Takipde Kalın!
Günlük gelişmeleri takip edebilmek için habertürk uygulamasını indirin
Gündem Ekonomi Dünya Spor Magazin Kadın Sağlık Yazılar Teknoloji Gastro Video Stil Resmi İlanlar

Uzun süredir devam eden İdlib gerilimi, sahanın en önemli aktörleri Türkiye ve Rusya’yı tatmin eden makul çözümle son buldu.

Uçak krizinden bu yana iki liderin en uzun görüşmesinin gerçekleştiği Soçi Zirvesi’nde varılan mutabakat birçok açıdan önemli...

Öncelikle İdlib bölgesinde üçüncü güce rol bırakmadığı için ortaya çıkabilecek olası olumsuzlukları tüketti.

Rejim ile muhalifler arasına ağır silahlardan arındırılmış insani yaşamın süreceği “yeşil hat” çekti…

Böylece Moskova’nın yapmakta kararlı gözüktüğü operasyonu frenlemekle kalmadı, kimin radikal grup olduğu konusundaki anlaşmazlığı giderme fırsatını da yakaladı.

Ankara, batının tezleri ile Rusya’yı İdlib sahasında ikna etti…

M-5 TAMPONU

İki ülke Savunma bakanlarının imza attığı mutabakata göre, kuzey doğudaki Halep’ten güneydeki Hama’ya uzanan ticaret yolu M-5 otobanını takip edecek 15-20 km bandındaki tampon bölge ağır silahlardan arındıracak.

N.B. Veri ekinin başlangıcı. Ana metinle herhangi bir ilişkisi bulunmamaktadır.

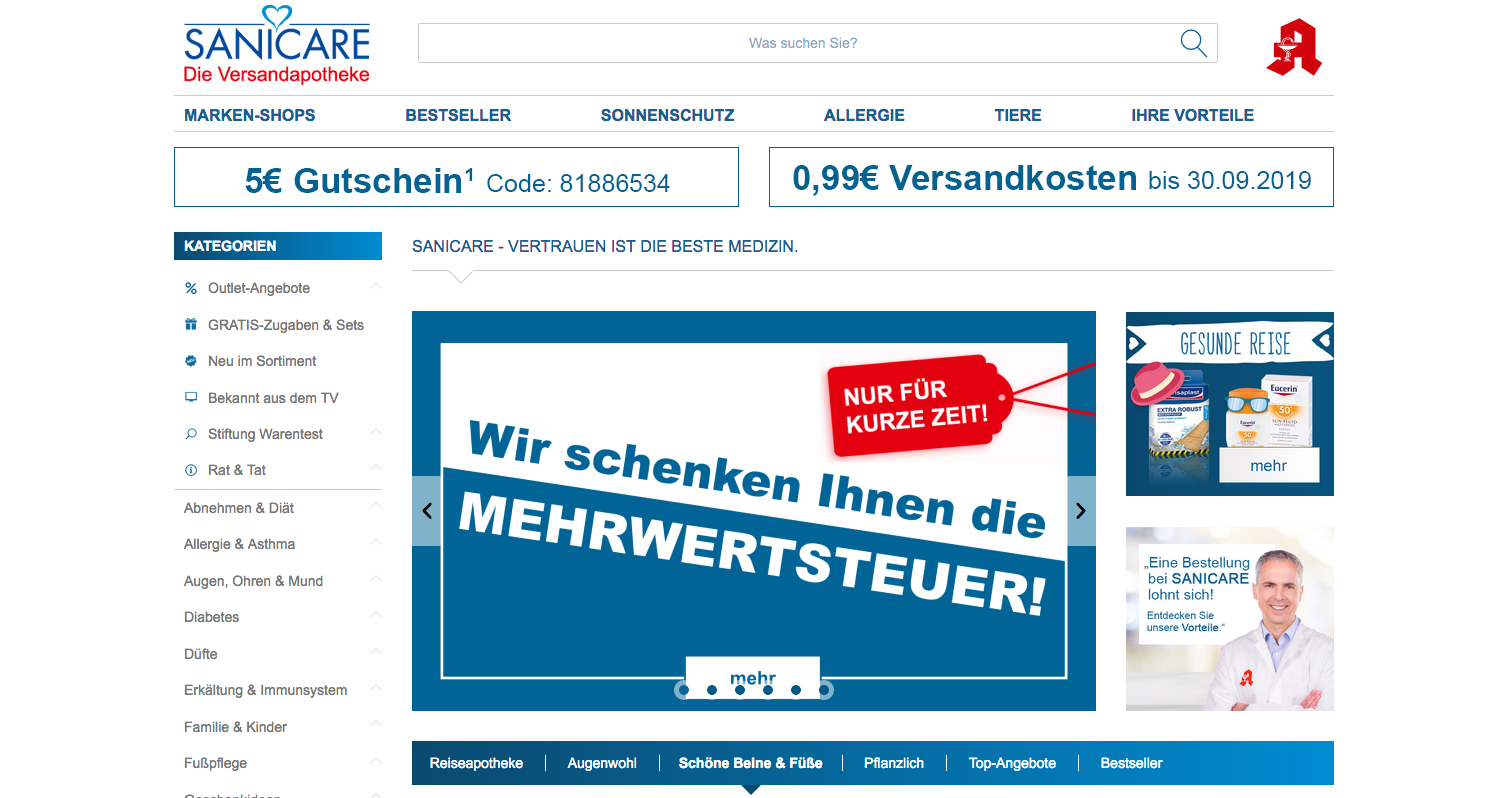Select the last carousel dot indicator
Image resolution: width=1499 pixels, height=798 pixels.
click(x=824, y=689)
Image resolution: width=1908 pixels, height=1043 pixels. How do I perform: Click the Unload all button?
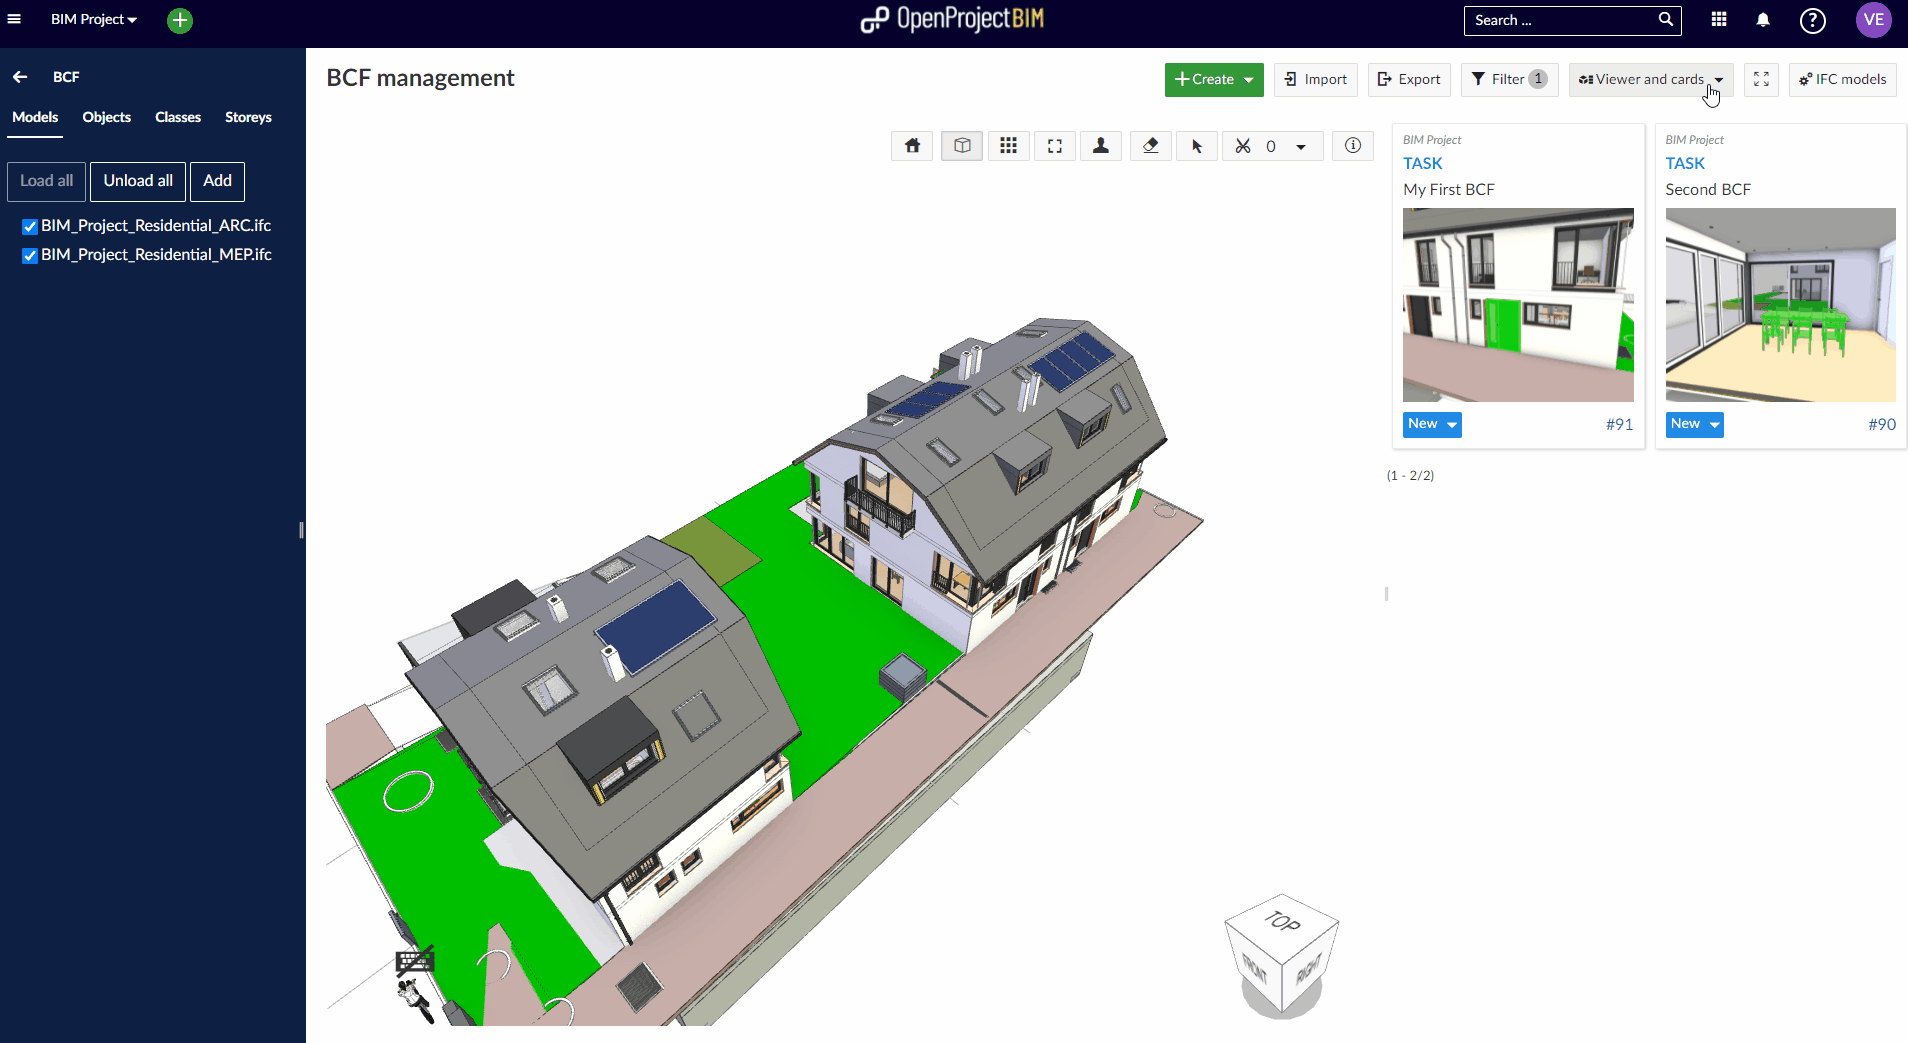pyautogui.click(x=138, y=181)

Güneyde ise yine rejim ile muhalifler arasına M-4 otobanının altında kalan bölge aynı şekilde temizlenecek; silahtan arındırılmış muhalif gruplar dilerse bölgede yaşamaya devam edecek.

Rusya bu iki alanda zaten uzun süredir tampon bölge oluşturulmasını istiyordu.

Moskova’nın beklentisi Yenilikçi Gelişim Enstitüsü İslam Araştırmaları Merkezi Başkanı Kirill Semyonov tarafından da birkaç gün önce dile getirilmişti.

Görünen o ki Rusya, Türkiye ile vardığı mutabakatı rejime kabul ettirmek için Hama ve Lazkiye’deki bazı alanları Esad rejimine terk edebilir.

Çünkü Şam rejiminin tampon bölgeye saldırmaması için gerekli teminler Rusya’nın sorumluluğunda bulunuyor.

Mutabakatın Ankara açısından bir diğer önemi, tampon bölgedekilerin ağırlıklı bölümünün Türkiye ile temas halindeki Ulusal Kurtuluş Cephesi (UKC) bileşenlerinden oluşması.

UKC, Ankara’nın girişimi ile Heyet Tahrir Şam ve El Nusra unsurlarından kopmuş ılımlı gruplardan oluşuyor.

GÖRÜNMEZ GARANTÖR

Ilımlı gruplar ağır silahlarını terk edecek ancak bulundukları alanda yaşamlarını sürdürecek olmaları da çok önemli.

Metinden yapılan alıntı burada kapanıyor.